Saved data entries

★ ★ ★ ★ ★ ★ ★

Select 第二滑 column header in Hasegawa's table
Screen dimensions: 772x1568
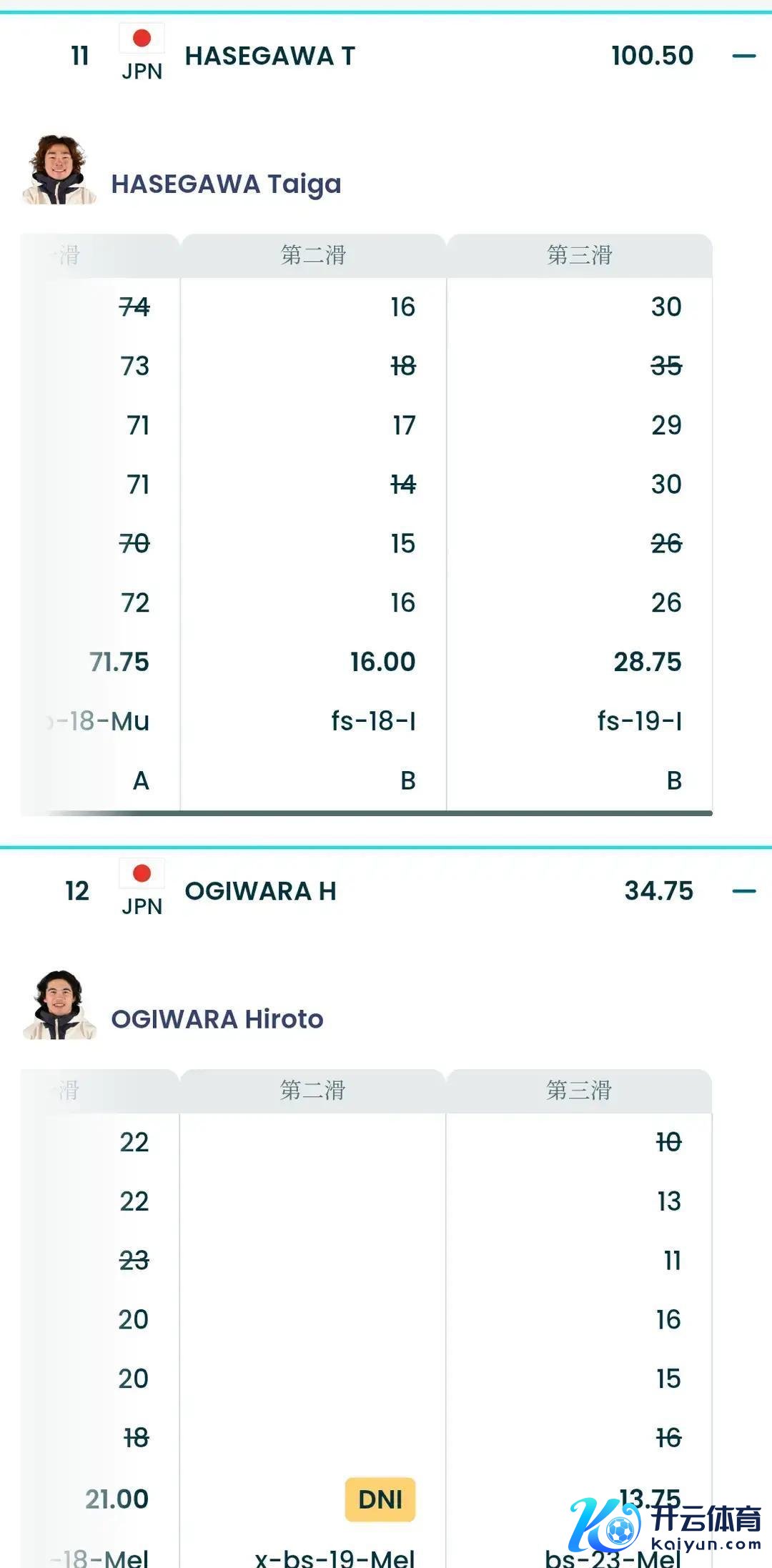pos(313,255)
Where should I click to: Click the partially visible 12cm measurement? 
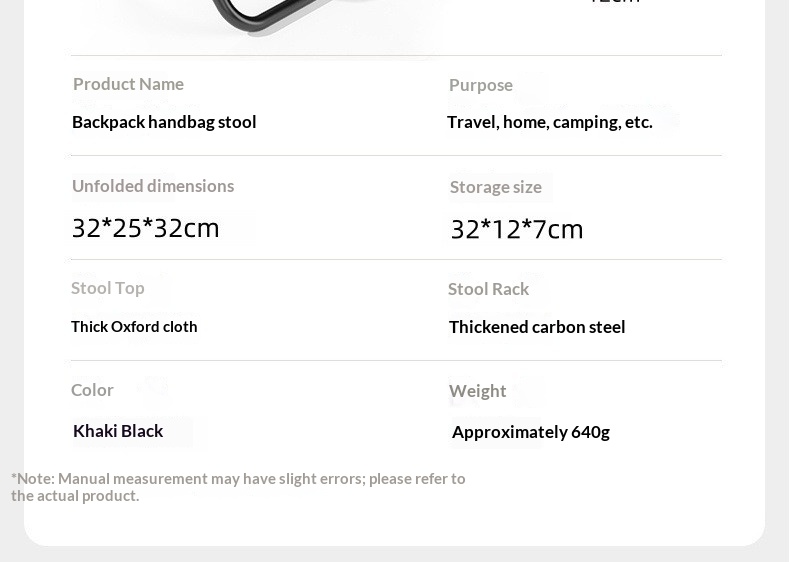click(614, 3)
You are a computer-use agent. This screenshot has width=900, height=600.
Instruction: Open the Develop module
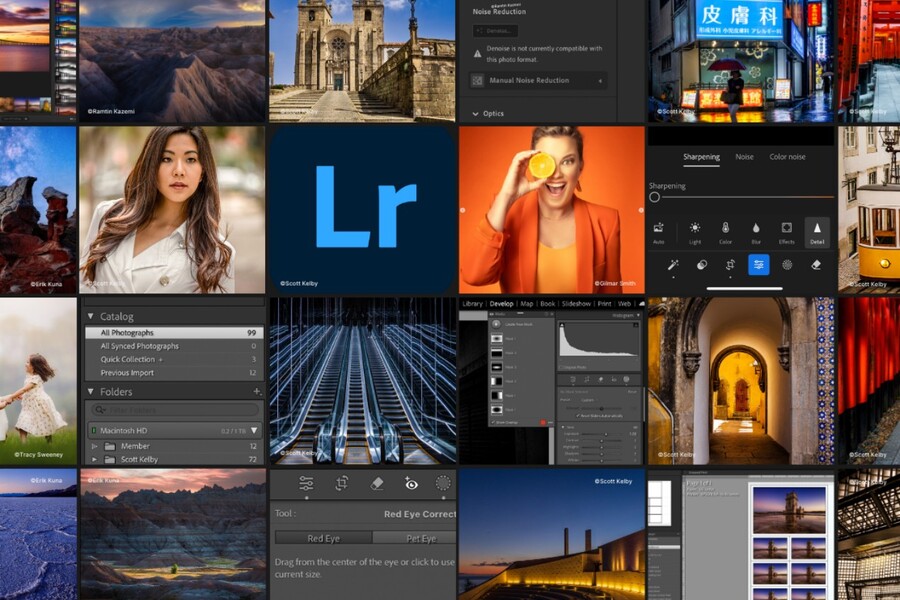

★ ★ ★ ★ ★ ★ ★

### Work request
The entries must be repeated exactly. Leave the images out.

### Solution to this exercise
Select 第二滑 column header in Hasegawa's table
Screen dimensions: 772x1568
pos(313,255)
Where should I click to: Click the partially visible 12cm measurement? 
click(614, 3)
You are a computer-use agent. This screenshot has width=900, height=600.
Instruction: Open the Develop module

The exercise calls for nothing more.